-- Start Passage provided --

A friend called Eleanor the other day and noted that the blog was quiet. When that happens, she said, either Rich is working on projects he can’t talk about (yet) or there’s not much happening. Turns out that it’s a little bit of both lately.
Home life has been quiet … so quiet in fact that our major form of entertainment has been the foster kittens. They have kept us entertained day and night, even at times when we’d prefer they were sleeping. They arrived here underweight and left today, three weeks later, each nearly a pound heavier and in peak form to be adopted.
It’s a shame to let them go back to the Humane Society when they are so darned adorable, but they need homes. We’ve done what we can to bring out their natural irresistible cuteness, and make them completely comfortable with people and typical household life. As I told them at today’s graduation ceremony, “Boys, the rest is up to you.” They seemed prepared for the task. We’ll get a new kitten or two shortly, and begin the process anew.
Meanwhile I have fulfilled my pledge to do something about the spare tire issue. This turned out to be fairly easy. I ordered a fifth tire from Discount Tire to match the four new Bridgestones that are on the car, and they mounted it up last week. The only catch was that the tires for the Mercedes are a lot bigger than the ones for the Airstream, so it wouldn’t fit in the spare carrier on the Airstream without some modification. The Merc tire is about two inches wider and 2-3 inches larger in diameter.
So the first step was to do some careful measuring to confirm that the larger tire would fit in the Airstream’s belly recess. It seemed like there was plenty of room in there, almost as if Airstream had foreseen this situation.
The spare carrier comes off easily, with just two bolts toward the rear holding it in place. A 3/4″ socket and a short extension on a ratchet wrench are all you need. Well, that plus a little elbow grease. Once it was off, I loaded it up along with both the Airstream and Mercedes wheels, and took the whole pile to my favorite welding shop.
The modification was fairly simple. The two bolt attachments needed to be extended by about two inches so that the entire carrier would hang lower. This would allow the bigger spare to fit and yet still be pressed tightly up against the belly of the Airstream so it wouldn’t move.
I also asked the welding shop to figure a way that I could go back to carrying the smaller Airstream spare if I wanted to. You can see their solution above. They simply bolted on a pair of height extensions, welded on new outboard “arms” to accommodate the larger diameter, and fabricated a new latch with two holes.
If I wanted to go back to the Airstream spare, it would be just a matter of unbolting the two extensions, and using the lower hole on the latch for the locking pin. The tension of the tire pressed up against the belly of the trailer will keep the tire from shifting much.
The new spare was a tighter fit than I had expected. While there was plenty of room in the recess, I had failed to consider the process of getting the tire under the Airstream. The struts of the Hensley partially block the path, and there’s not quite enough clearance to slide the tire atop the carrier and beneath the battery box. To get it in, I have to wind the Hensley strut jacks up into towing position (not a problem since that’s where they’d be anyway), and I have to use the trailer’s power hitch to lift the nose about 2-3 inches. It’s also a much heavier wheel to deal with, so pulling this thing out on a rainy day by the side of a muddy highway will not be much fun.
Once it’s in place, there’s plenty of ground clearance. The tire still hangs above the height of the hitch weight transfer bars.

-- End Passage provided --

Your objective: Reproduce verbatim the stretch of the blog post from "The spare carrier comes" through "it wouldn’t move.". The lines after this point come from a separate source.

-- Start Collected material --

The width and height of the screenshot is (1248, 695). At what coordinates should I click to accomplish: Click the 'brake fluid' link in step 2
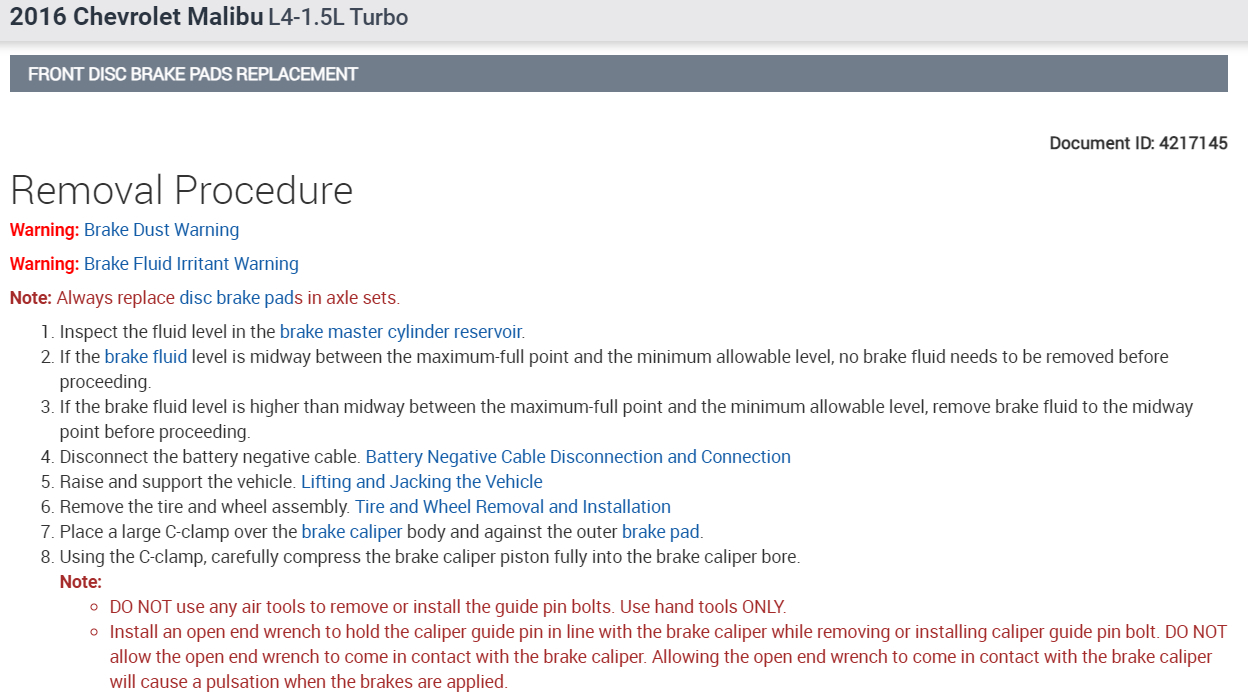coord(145,357)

-- End Collected material --

Task response:
The spare carrier comes off easily, with just two bolts toward the rear holding it in place. A 3/4″ socket and a short extension on a ratchet wrench are all you need. Well, that plus a little elbow grease. Once it was off, I loaded it up along with both the Airstream and Mercedes wheels, and took the whole pile to my favorite welding shop.
The modification was fairly simple. The two bolt attachments needed to be extended by about two inches so that the entire carrier would hang lower. This would allow the bigger spare to fit and yet still be pressed tightly up against the belly of the Airstream so it wouldn’t move.